ABSTRACT: The purpose of this study was to determine whether children with cochlear implants (CIs) are sensitive to statistical characteristics of words in the ambient spoken language, whether that sensitivity changes in expected ways as their spoken lexicon grows, and whether that sensitivity varies with unilateral or bilateral implantation.We analyzed archival data collected from the parents of 36 children who received cochlear implantation (20 unilateral, 16 bilateral) before 24 months of age. The parents reported their children's word productions 12 months after implantation using the MacArthur Communicative Development Inventories: Words and Sentences (Fenson et al., 1993).
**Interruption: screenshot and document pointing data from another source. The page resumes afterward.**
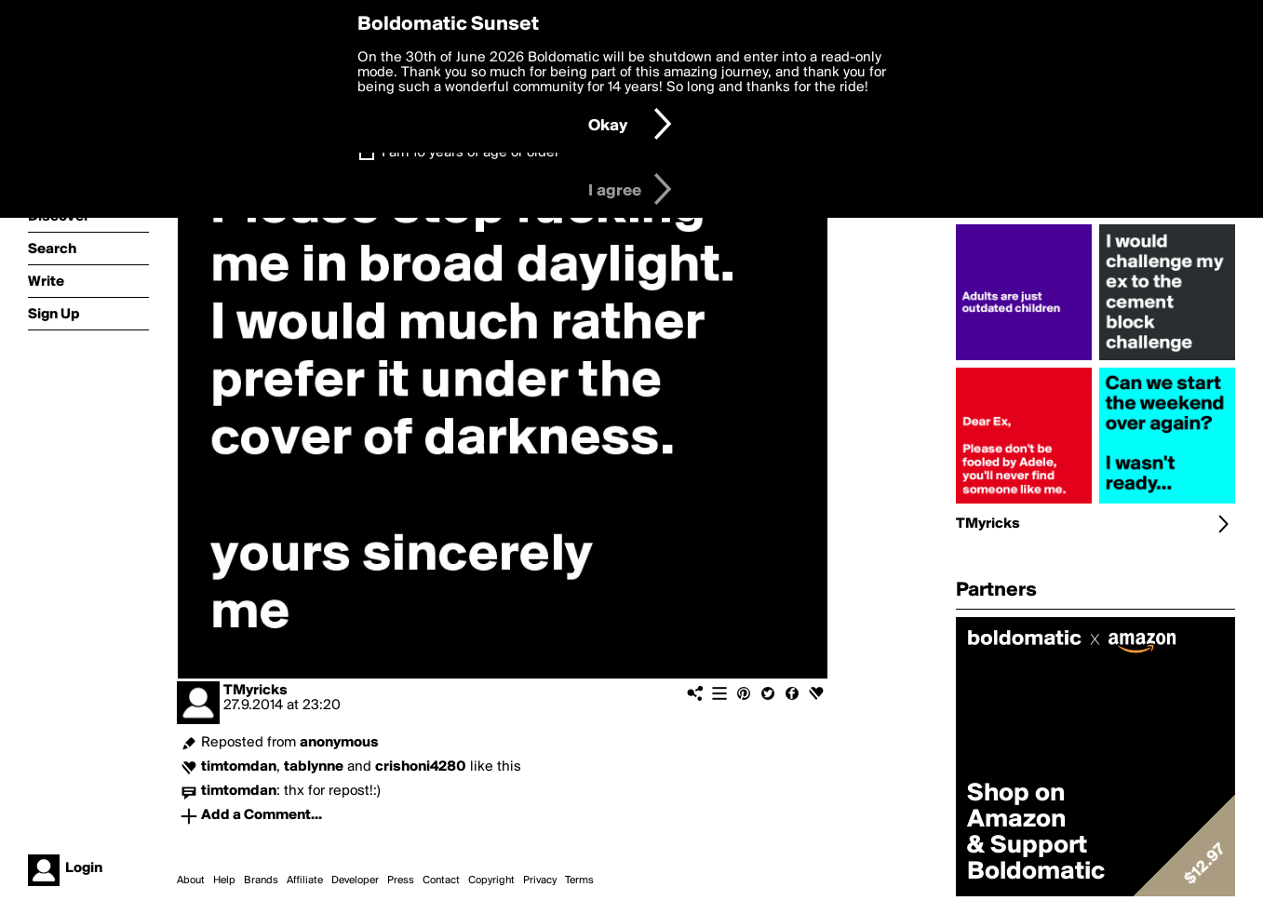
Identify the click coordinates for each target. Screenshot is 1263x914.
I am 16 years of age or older (470, 152)
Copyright (491, 880)
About (191, 880)
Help (224, 880)
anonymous (339, 742)
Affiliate (305, 880)
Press (400, 880)
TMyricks (255, 690)
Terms (579, 880)
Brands (261, 880)
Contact (441, 880)
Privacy (540, 880)
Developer (355, 880)
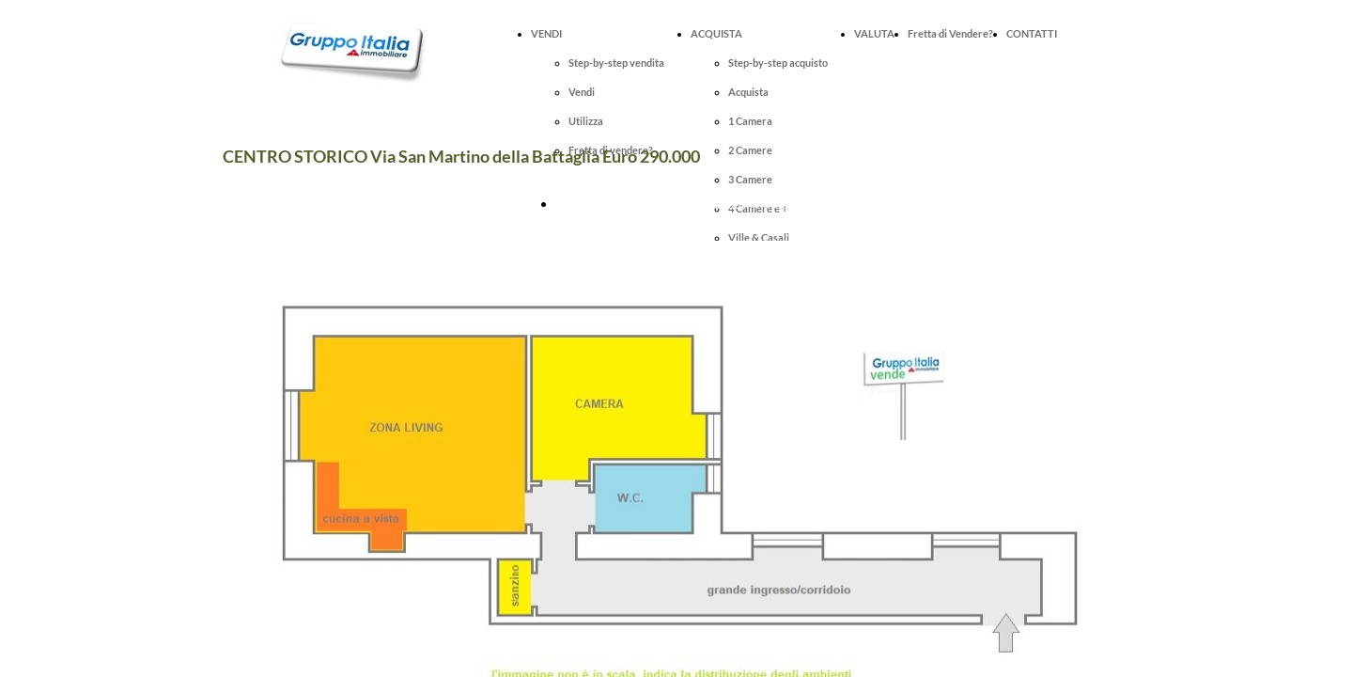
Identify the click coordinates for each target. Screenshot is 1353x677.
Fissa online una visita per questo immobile (679, 204)
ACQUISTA (716, 33)
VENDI (546, 33)
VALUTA (874, 33)
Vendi (581, 92)
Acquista (748, 92)
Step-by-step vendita (616, 62)
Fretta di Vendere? (950, 33)
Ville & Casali (758, 237)
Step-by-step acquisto (778, 62)
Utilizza (585, 121)
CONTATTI (1031, 33)
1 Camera (750, 121)
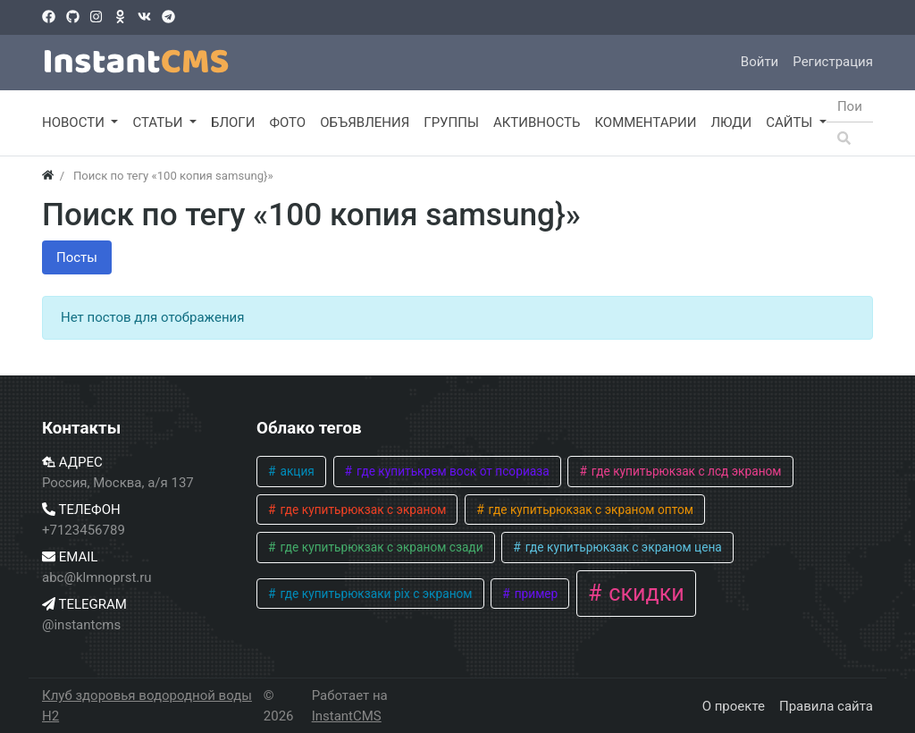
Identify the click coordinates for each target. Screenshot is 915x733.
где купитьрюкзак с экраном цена (622, 547)
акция (296, 471)
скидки (643, 593)
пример (534, 593)
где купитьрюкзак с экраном (361, 509)
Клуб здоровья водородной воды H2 (147, 705)
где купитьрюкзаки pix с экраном (374, 593)
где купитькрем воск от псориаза (452, 471)
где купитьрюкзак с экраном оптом (589, 509)
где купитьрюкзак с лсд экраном (684, 471)
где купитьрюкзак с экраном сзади (380, 547)
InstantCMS (347, 716)
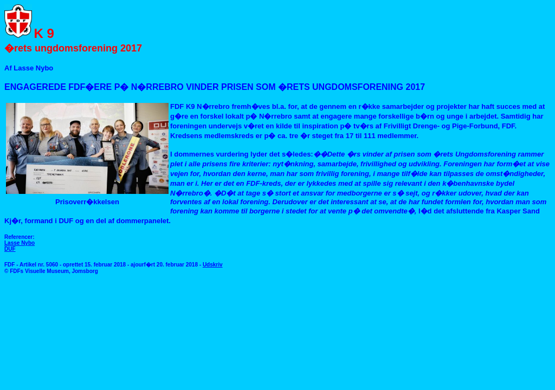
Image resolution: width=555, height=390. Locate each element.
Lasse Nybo (19, 243)
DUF (10, 249)
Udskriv (213, 265)
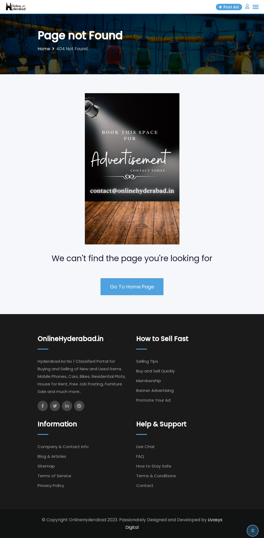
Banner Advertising (155, 390)
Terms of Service (54, 476)
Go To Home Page (132, 286)
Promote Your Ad (153, 400)
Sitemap (46, 466)
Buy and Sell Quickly (155, 371)
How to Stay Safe (153, 466)
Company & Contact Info (63, 446)
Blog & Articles (52, 456)
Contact (144, 485)
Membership (148, 381)
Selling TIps (147, 361)
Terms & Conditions (156, 476)
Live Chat (145, 446)
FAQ (140, 456)
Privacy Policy (51, 485)
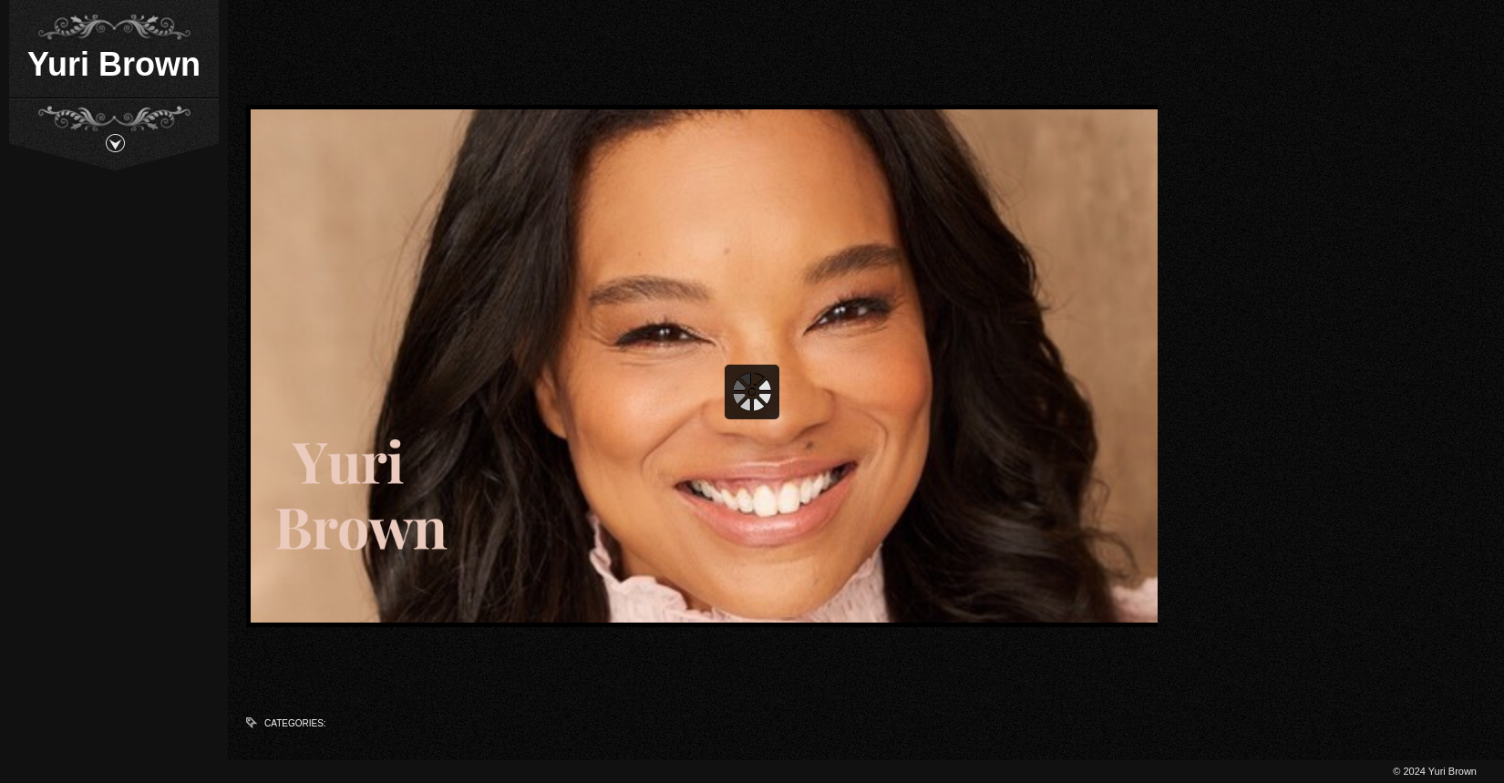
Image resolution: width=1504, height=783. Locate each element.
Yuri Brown (114, 64)
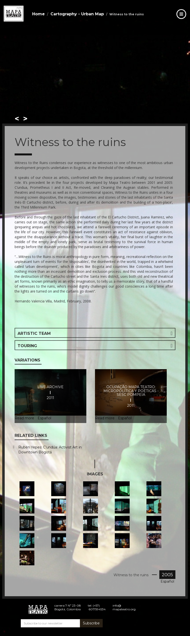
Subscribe (91, 623)
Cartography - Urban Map (77, 14)
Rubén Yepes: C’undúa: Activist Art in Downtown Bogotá (50, 449)
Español (167, 581)
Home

We computed the number of words, out of 292 possible monosyllabic nouns, verbs, and adjectives, that each child was reported to say and calculated the average phonotactic probability, neighborhood density, and word frequency of the reported words.Spoken vocabulary size positively correlated with average phonotactic probability and negatively correlated with average neighborhood density, but only in children with bilateral CIs.At 12 months postimplantation, children with bilateral CIs demonstrate sensitivity to statistical characteristics of words in the ambient spoken language akin to that reported for children with normal hearing during the early stages of lexical development. Children with unilateral CIs do not.